THIS OPINION HAS NO PRECEDENTIAL VALUE. IT SHOULD NOT BE CITED OR RELIED ON AS PRECEDENT IN ANY PROCEEDING EXCEPT AS PROVIDED BY RULE 268(d)(2), SCACR.
THE STATE OF
In The Court of Appeals
Helen Ann Mozingo, as Personal Representative of the Estate of Junious Hoyt Stewart, deceased, Appellant,
Ford Motor Company, Horne Ford, Inc., Autoliv, Inc., Autoliv North America, Inc., Autoliv Electronics America, Inc., Autoliv ASP, Inc., and Visteon Corporation, Defendants,
Of which Visteon Corporation is, Respondent.
Appeal From Florence
Thomas A. Russo, Circuit Court Judge
Heard April 23, 2009 – Filed June 4, 2009
J. Edward Bell, III, of Georgetown and Rodney C. Jernigan, Jr., of Florence, for Appellant.
James H. Elliot, Jr., of Charleston, for Respondent.
PER CURIAM: In this wrongful death and survivor action, Helen Ann Mozingo appeals the grant of summary judgment in favor of Visteon Corporation (Visteon) arguing the trial court erred in finding Visteon was not a successor corporation to Ford. Specifically, while Visteon as a separate entity was not in existence at the time the vehicle was manufactured, Mozingo asserts Visteon's SEC Registration Statement and Master Transfer Agreement (MTA) evidenced an assumption of liability for component parts supplied to Ford and installed in 1997 and later year model Ford vehicles. We affirm pursuant to Rule 220(b)(2).
As to whether the Registration Statement and MTA created a genuine issue of fact on the successor corporation claim, summary judgment was appropriate as neither the Registration Statement nor the MTA were submitted to the court prior to or at the summary judgment hearing. See West v. Gladney, 341 S.C. 127, 135, 533 S.E.2d 334, 338 (Ct. App. 2000) (affirming summary judgment where statement of fact presented only in attorney's argument would not be considered by the court in determining whether a genuine issue of material fact exists sufficient to preclude summary judgment). Moreover, while the Registration Statement was submitted after the hearing as an exhibit with the Rule 59(e) motion, a party cannot use Rule 59(e) to present new evidence to the court. See Brailsford v. Brailsford, 380 S.C. 443, 448, 669 S.E.2d 342, 345 (Ct. App. 2008) (holding issue is not preserved for appeal where it was never presented to the trial court prior to the filing of the motion to alter or amend); Eaddy v. Oliver, 345 S.C. 39, 44, 545 S.E.2d 830, 833 (Ct. App. 2001) (a party cannot for the first time raise an issue by way of a Rule 59(e) motion which could have been raised at trial).

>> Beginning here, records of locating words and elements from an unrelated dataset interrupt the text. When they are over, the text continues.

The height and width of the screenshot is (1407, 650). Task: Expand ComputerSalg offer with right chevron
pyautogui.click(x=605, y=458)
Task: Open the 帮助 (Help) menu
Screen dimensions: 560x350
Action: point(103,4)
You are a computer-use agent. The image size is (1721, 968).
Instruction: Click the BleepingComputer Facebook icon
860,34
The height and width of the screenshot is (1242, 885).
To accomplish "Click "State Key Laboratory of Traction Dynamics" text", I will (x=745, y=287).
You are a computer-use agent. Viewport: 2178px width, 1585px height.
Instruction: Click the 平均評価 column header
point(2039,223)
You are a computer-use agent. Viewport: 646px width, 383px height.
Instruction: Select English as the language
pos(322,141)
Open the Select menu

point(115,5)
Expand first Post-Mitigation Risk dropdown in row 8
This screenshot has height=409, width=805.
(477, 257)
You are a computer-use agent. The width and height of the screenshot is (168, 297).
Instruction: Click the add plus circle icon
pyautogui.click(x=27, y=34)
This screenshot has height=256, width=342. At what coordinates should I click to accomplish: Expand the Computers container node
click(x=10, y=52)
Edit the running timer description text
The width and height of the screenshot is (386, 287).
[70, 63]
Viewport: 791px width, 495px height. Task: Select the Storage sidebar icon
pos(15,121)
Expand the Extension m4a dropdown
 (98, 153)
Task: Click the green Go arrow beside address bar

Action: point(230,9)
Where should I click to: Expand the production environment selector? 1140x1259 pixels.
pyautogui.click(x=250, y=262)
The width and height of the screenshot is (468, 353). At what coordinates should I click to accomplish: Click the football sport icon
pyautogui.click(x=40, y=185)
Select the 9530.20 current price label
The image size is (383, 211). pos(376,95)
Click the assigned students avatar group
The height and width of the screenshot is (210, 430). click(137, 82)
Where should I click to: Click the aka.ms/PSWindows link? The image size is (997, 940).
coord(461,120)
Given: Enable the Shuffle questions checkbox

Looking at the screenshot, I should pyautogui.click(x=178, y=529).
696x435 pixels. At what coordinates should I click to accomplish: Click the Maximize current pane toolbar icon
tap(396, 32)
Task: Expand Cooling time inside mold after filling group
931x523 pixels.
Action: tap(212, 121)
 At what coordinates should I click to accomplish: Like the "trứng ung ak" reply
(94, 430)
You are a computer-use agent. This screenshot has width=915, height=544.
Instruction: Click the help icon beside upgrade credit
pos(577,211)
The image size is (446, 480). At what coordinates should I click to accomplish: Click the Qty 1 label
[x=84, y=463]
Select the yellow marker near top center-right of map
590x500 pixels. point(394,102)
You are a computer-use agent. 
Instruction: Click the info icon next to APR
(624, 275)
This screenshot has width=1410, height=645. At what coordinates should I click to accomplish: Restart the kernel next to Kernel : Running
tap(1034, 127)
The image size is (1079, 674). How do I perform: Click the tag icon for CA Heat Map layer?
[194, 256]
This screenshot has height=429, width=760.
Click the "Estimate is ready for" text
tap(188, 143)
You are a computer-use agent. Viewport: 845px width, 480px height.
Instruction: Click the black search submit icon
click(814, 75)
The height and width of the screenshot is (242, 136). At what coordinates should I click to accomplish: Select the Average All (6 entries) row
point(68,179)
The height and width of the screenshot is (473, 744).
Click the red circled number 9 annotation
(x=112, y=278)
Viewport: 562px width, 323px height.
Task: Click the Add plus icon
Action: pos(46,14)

Notwithstanding, even if we were to consider the untimely Registration Statement and MTA, summary judgment would still be appropriate as the provisions cited by Mozingo evidence, at most, a mere indemnification agreement between Ford and Visteon for auto parts. Likewise, while the existence of an agreement to assume the debts of the predecessor or selling company is an exception to the general rule of nonliability, Visteon's willingness to assume liability to Ford for auto parts is not analogous to being a successor corporation to Ford. See Simmons v. Mark Lift Indus., Inc., 366 S.C. 308, 312, 622 S.E.2d 213, 215 (2005) (stating in the absence of a statute, a successor or purchasing company ordinarily is not liable for the debts of a predecessor or selling company under a theory of successor liability unless: (1) there was an agreement to assume the debts of the predecessor or selling company; (2) the circumstances surrounding the transaction warrant a finding of a consolidation or merger of the two corporations; (3) the successor company was a mere continuation of the predecessor; or (4) the transaction was entered into fraudulently for the purpose of wrongfully defeating creditors' claims) (citing Brown v. Am. Ry. Express Co., 128 S.C. 428, 123 S.E. 97 (1924)). The record is simply insufficient to establish any basis upon which to classify Visteon as a successor corporation to Ford. Moreover, Mozingo does not challenge the trial court's additional finding that Visteon cannot be liable under an independent products liability theory since Visteon did not manufacture the vehicle; thus, this finding is the law of the case. See Charleston Lumber Co., Inc. v. Miller Hous. Corp., 338 S.C. 171, 175, 525 S.E.2d 869, 871 (2000) (stating an unchallenged ruling, right or wrong, is the law of this case).
Accordingly, the order of the circuit court is
HEARN, C.J., PIEPER, and LOCKEMY, JJ., concur.